Create an N-dim array of zeros:

>>> from sympy import MutableDenseNDimArray
>>> a = MutableDenseNDimArray.zeros(2, 3, 4)
>>> a
[[[0, 0, 0, 0], [0, 0, 0, 0], [0, 0, 0, 0]], [[0, 0, 0, 0], [0, 0, 0, 0], [0, 0, 0, 0]]]

Create an N-dim array from a list;

>>> a = MutableDenseNDimArray([[2, 3], [4, 5]])
>>> a
[[2, 3], [4, 5]]

>>> b = MutableDenseNDimArray([[[1, 2], [3, 4], [5, 6]], [[7, 8], [9, 10], [11, 12]]])
>>> b
[[[1, 2], [3, 4], [5, 6]], [[7, 8], [9, 10], [11, 12]]]

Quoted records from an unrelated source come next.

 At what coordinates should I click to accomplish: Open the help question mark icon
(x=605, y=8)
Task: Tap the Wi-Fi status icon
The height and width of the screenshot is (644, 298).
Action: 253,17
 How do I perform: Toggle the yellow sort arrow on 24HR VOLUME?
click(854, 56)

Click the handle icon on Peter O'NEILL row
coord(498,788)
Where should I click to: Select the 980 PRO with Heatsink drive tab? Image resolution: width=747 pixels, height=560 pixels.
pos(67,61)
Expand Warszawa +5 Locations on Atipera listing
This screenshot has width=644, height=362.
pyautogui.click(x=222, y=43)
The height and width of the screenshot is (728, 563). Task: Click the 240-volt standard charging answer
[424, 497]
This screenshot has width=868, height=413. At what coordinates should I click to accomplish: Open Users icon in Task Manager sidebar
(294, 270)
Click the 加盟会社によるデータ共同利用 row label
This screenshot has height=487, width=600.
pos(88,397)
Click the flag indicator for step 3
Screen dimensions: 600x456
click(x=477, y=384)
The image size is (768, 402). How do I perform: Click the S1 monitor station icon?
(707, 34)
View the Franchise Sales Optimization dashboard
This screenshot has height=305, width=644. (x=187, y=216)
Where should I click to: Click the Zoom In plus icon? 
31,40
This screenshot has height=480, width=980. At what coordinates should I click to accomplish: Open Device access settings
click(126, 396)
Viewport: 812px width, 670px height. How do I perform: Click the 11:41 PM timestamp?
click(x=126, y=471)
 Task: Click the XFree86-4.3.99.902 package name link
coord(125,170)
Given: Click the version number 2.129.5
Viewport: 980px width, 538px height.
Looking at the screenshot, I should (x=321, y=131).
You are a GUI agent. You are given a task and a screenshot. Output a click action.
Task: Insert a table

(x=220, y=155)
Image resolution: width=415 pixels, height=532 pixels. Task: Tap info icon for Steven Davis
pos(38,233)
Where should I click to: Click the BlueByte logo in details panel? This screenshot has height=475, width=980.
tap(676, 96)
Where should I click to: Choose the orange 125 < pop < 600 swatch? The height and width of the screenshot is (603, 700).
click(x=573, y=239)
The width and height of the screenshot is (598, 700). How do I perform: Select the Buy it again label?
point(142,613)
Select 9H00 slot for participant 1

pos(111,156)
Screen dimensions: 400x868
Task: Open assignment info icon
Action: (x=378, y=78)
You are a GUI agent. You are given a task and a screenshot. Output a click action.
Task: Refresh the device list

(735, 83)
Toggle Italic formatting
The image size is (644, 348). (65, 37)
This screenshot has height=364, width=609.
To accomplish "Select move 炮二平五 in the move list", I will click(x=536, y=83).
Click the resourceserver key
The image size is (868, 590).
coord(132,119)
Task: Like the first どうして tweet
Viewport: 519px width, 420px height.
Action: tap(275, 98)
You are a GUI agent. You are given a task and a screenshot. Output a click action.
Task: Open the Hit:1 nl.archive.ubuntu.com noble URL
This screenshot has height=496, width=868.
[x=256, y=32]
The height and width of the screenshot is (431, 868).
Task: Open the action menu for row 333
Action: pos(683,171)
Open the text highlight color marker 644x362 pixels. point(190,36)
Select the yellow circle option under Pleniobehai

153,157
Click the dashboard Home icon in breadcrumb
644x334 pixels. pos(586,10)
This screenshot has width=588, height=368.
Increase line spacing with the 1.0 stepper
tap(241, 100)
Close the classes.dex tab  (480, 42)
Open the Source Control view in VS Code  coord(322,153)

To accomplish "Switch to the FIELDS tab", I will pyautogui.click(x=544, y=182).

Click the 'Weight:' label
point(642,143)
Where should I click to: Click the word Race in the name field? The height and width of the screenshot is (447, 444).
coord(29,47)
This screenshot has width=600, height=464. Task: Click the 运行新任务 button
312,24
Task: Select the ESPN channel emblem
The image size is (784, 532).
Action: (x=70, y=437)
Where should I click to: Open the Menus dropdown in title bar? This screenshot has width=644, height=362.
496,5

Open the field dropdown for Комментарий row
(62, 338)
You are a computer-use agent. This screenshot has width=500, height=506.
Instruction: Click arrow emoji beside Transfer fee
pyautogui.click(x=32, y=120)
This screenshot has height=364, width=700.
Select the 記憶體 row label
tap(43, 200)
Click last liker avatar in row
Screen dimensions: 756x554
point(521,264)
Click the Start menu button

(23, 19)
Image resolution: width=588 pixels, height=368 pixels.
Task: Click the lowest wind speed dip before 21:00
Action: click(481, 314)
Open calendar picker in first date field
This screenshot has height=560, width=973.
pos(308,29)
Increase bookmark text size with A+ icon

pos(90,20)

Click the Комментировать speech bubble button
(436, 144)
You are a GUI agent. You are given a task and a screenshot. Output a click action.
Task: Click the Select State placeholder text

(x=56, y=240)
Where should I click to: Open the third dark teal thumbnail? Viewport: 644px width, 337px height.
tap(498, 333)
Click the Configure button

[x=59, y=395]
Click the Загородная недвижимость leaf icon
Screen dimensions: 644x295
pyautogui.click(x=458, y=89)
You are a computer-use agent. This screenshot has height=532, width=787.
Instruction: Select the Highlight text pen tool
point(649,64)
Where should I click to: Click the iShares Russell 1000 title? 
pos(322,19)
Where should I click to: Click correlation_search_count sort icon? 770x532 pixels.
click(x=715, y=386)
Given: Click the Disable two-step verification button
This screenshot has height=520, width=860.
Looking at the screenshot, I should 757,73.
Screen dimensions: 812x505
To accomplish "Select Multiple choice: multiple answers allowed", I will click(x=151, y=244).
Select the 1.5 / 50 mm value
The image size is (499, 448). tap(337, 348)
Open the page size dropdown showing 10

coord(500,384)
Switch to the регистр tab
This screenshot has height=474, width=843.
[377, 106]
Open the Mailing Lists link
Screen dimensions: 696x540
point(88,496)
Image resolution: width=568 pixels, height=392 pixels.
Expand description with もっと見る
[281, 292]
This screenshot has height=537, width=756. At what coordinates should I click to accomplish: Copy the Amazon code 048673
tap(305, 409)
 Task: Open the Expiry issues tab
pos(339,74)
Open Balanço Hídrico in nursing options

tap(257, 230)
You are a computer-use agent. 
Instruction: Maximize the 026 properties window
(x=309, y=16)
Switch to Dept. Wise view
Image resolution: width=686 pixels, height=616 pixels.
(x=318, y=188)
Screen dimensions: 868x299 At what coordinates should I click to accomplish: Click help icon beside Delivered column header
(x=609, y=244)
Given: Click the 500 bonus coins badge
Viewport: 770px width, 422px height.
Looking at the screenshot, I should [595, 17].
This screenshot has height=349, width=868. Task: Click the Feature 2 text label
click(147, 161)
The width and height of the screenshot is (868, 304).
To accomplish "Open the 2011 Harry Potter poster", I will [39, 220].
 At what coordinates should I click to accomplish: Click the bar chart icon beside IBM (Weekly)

Create an N-dim array from a flat list with dimension shape:

>>> a = MutableDenseNDimArray([1, 2, 3, 4, 5, 6], (2, 3))
>>> a
[[1, 2, 3], [4, 5, 6]]

Create an N-dim array from a matrix:

>>> from sympy import Matrix
>>> a = Matrix([[1,2],[3,4]])
>>> a
Matrix([
[1, 2],
[3, 4]])
>>> b = MutableDenseNDimArray(a)
>>> b
[[1, 2], [3, 4]]

Arithmetic operations on N-dim arrays

>>> a = MutableDenseNDimArray([1, 1, 1, 1], (2, 2))
>>> b = MutableDenseNDimArray([4, 4, 4, 4], (2, 2))
>>> c = a + b
>>> c
[[5, 5], [5, 5]]
>>> a - b
[[-3, -3], [-3, -3]]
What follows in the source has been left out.